The Government's decision to delay publication of the report into sexual abuse by priests in the Catholic Archdiocese of Dublin has been condemned by the campaigner who first exposed church cover-ups in the capital.
Andrew Madden said ministers referred the Commission's Report back to the High Court despite having it since last July.
He criticised a comment by Minister for Children Barry Andrews that there was 'a material fact' that had not been brought to the attention of the High Court, and the Government wanted to seek the court's direction on the matter.
He said the Cabinet had had plenty of time to detail its concerns over ongoing criminal proceedings and present them to the High Court on two previous occasions.
He also recalled that last Thursday the High Court issued a very clear order regarding publication which a child could have understood and have actioned within an hour.

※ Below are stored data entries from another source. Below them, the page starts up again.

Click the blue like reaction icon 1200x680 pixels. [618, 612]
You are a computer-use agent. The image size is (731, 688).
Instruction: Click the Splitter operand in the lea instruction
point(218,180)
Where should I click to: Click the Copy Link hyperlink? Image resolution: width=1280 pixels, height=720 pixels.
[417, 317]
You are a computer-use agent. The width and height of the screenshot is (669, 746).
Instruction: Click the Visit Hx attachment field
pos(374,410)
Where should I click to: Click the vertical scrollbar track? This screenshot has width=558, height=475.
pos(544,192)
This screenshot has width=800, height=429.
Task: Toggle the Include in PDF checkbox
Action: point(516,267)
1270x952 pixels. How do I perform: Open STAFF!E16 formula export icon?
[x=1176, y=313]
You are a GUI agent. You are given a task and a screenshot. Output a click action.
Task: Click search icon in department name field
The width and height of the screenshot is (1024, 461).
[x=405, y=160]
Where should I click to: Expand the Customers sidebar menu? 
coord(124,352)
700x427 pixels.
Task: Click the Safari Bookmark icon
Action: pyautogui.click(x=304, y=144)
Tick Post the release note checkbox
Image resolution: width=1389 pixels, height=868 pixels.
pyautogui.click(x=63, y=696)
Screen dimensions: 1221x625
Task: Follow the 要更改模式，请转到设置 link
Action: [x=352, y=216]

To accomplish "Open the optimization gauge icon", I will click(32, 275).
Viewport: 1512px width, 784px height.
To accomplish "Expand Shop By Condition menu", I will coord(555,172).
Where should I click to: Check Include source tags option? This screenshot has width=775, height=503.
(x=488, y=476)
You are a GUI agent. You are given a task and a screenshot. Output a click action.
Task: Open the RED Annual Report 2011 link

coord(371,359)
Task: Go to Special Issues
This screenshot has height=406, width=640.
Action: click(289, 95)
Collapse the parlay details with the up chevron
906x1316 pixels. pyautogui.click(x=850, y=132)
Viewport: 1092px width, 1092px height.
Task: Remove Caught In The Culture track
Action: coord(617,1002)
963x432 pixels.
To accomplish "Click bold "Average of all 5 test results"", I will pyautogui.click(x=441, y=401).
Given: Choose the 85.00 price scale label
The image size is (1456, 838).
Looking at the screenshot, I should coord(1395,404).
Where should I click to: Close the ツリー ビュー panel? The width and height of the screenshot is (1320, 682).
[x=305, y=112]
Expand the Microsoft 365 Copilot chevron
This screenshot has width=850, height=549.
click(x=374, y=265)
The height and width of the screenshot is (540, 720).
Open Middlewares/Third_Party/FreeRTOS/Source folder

This afternoon publication of the report was postponed following a decision in the High Court to adjourn until tomorrow week the hearing of an application by the Minister for Justice, Dermot Ahern.
Mr Justice Paul Gilligan said the application had been made with respect to an issue which had not been raised at hearings on the report earlier this month.
It had been widely expected that the Minister would publish most of the Murphy Commission's report before this weekend.
Last week the High Court ruled that the report of the Commission of Investigation into sexual abuse allegations in the Dublin archdiocese could be published - but all references to one person must be removed.
The commission investigated how clerical child sex abuse allegations involving a sample of 46 priests were handled by Church and State authorities in Dublin between 1 January 1975 and 30 April 2004.
Some of the cases involve men who are facing court proceedings.
Its report was referred to the High Court by Minister Ahern in July.
Under the Commission of Investigation Act, the minister must seek directions from the High Court if it is felt the report could prejudice court proceedings.
Mr Justice Paul Gilligan ruled that the report could be published but that a specified part, Chapter 19, might prejudice court proceedings.
He directed that Chapter 19, or references in the report to the person who is the subject of Chapter 19, could not be published unless otherwise directed by the court.
His judgment lists 22 references to that person which must be removed before the report is published.
Justice Gilligan said this part of the report could be mentioned to the court again on 5 May next year.